Luego de más de dos meses de combate ininterrumpido contra las llamas, la Agencia Federal de Emergencias confirmó que el incendio en el Parque Nacional Los Alerces ha sido finalmente contenido. El fuego, uno de los más agresivos de los últimos años, dejó una huella de destrucción que supera las 16.000 hectáreas dentro de esta reserva natural protegida.
El avance de los brigadistas logró consolidarse gracias a un cambio favorable en las condiciones meteorológicas, aunque las autoridades mantienen una postura de cautela extrema.
Factores clave para el control del fuego
El éxito en el cerco del perímetro fue posible gracias a la combinación del esfuerzo humano y la naturaleza:
- Clima favorable: El descenso de las temperaturas, sumado a las recientes lluvias y nevadas, fueron determinantes para enfriar el suelo y apagar los focos secundarios.
- Operativo masivo: Un total de 473 personas trabajaron en la línea de fuego y en logística, coordinando tareas entre Parques Nacionales y el Servicio Provincial de Manejo del Fuego.
Alerta persistente y daños provinciales
A pesar del estado de «contención», la emergencia no ha finalizado formalmente.
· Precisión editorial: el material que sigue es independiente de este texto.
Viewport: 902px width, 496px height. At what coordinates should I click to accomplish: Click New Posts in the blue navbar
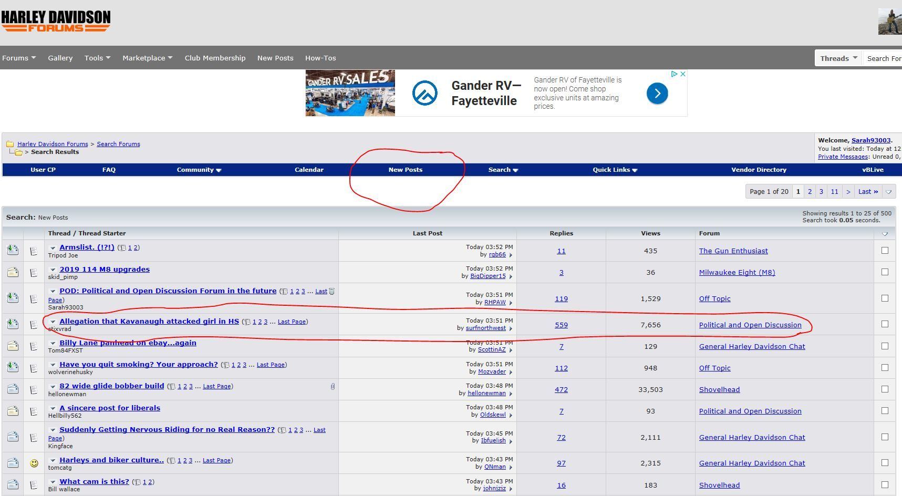[x=405, y=170]
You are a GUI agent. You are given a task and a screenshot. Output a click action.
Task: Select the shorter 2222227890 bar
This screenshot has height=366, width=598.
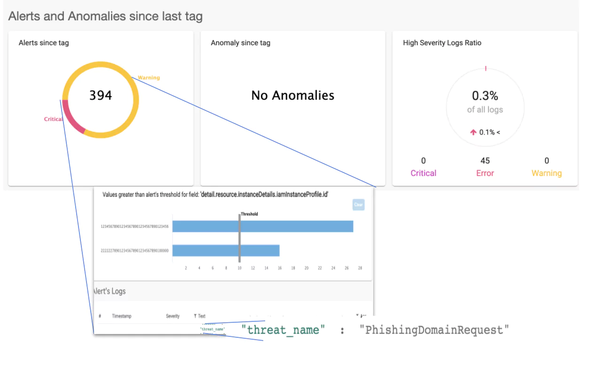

El Servicio Meteorológico Nacional advierte que el riesgo de nuevos incendios sigue siendo alto en la región andina, por lo que las guardias de ceniza y el monitoreo aéreo continuarán de forma permanente.
El impacto ambiental en la provincia de Chubut es devastador:
- Pérdida total: En lo que va de la temporada, la provincia ya ha perdido más de 50.000 hectáreas debido a diversos focos ígneos.
- Impacto en Los Alerces: La quema de bosque nativo, incluyendo especies milenarias, representa un daño irreversible para la biodiversidad del parque.
Las autoridades ya iniciaron las pericias para determinar el origen del fuego, mientras los equipos de restauración comienzan a evaluar los planes de reforestación para las zonas menos comprometidas del área protegida.